Une nouvelle étude menée par l’embryologiste Mario Fernández, de l’IVF-Life Donostia, a démontré qu’un degré important de fragmentation embryonnaire au troisième jour de développement pourrait réduire les chances qu’un embryon soit euploïde, c’est-à-dire possédant un nombre chromosomique normal. Cette recherche a été sélectionnée pour le Congrès ASEBIR 2025, qui se tiendra en novembre.
Lors des premiers jours, les embryons peuvent expulser des fragments cellulaires, un phénomène connu sous le nom de fragmentation. Bien qu'on sache qu’une fragmentation élevée peut compliquer l’atteinte de l’embryon au stade de blastocyste, on ignorait jusqu’à maintenant comment cette fragmentation influençait la composition chromosomique finale de l’embryon.

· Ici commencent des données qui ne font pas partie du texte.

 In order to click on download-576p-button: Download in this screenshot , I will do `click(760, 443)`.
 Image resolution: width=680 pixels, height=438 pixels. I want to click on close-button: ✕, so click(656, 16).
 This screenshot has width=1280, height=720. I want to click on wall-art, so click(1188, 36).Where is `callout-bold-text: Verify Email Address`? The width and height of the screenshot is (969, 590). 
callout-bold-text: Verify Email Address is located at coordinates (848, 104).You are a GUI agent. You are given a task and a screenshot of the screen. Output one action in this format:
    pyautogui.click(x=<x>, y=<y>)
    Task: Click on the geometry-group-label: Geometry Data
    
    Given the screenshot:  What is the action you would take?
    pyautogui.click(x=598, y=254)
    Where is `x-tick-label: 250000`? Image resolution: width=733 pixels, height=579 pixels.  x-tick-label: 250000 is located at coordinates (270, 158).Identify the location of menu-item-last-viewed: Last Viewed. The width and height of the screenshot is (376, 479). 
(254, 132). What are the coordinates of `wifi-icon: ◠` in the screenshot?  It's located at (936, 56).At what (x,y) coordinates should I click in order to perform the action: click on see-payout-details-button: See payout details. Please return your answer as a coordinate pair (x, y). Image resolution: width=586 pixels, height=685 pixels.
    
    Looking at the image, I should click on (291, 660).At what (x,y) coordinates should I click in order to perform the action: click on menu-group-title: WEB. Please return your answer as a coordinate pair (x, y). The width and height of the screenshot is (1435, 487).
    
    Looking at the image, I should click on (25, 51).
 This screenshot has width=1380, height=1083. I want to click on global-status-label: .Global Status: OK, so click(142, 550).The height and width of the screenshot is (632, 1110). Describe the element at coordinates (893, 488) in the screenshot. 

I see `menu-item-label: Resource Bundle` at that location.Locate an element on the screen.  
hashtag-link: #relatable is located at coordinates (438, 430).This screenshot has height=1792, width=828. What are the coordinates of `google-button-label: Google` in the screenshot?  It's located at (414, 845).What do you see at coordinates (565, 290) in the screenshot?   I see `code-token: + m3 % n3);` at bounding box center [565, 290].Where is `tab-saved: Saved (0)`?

L’étude rétrospective a analysé 332 embryons issus de cycles avec ovocytes de donneuses, tous biopsiés pour le PGT-A (diagnostic génétique préimplantatoire). Les embryons ont été classés en groupes selon le pourcentage de fragmentation observé au troisième jour : inférieur ou égal à 10%, entre 11% et 25%, et supérieur à 25%.
Les résultats ont montré que, alors que 73% des embryons avec faible fragmentation (≤10%) étaient euploïdes, la proportion d’embryons euploïdes descendait à 64% avec une fragmentation modérée (11–25%) et à 52% lorsque la fragmentation dépassait 25%. En pratique, la probabilité qu’un embryon soit aneuploïde (présentant des altérations chromosomiques) est 2,5 fois plus élevée en cas de fragmentation importante.
« Ces données confirment que la fragmentation au troisième jour peut être un indicateur important pour la sélection des embryons, notamment dans les cycles d’ovodonation où aucune analyse chromosomique préalable n’est effectuée », explique l’embryologiste Mario Fernández. Il assure que « cette découverte peut aider les spécialistes en procréation assistée à prendre des décisions plus éclairées lors du choix des embryons à transférer dans l’utérus, permettant ainsi d’améliorer les chances de réussite des traitements.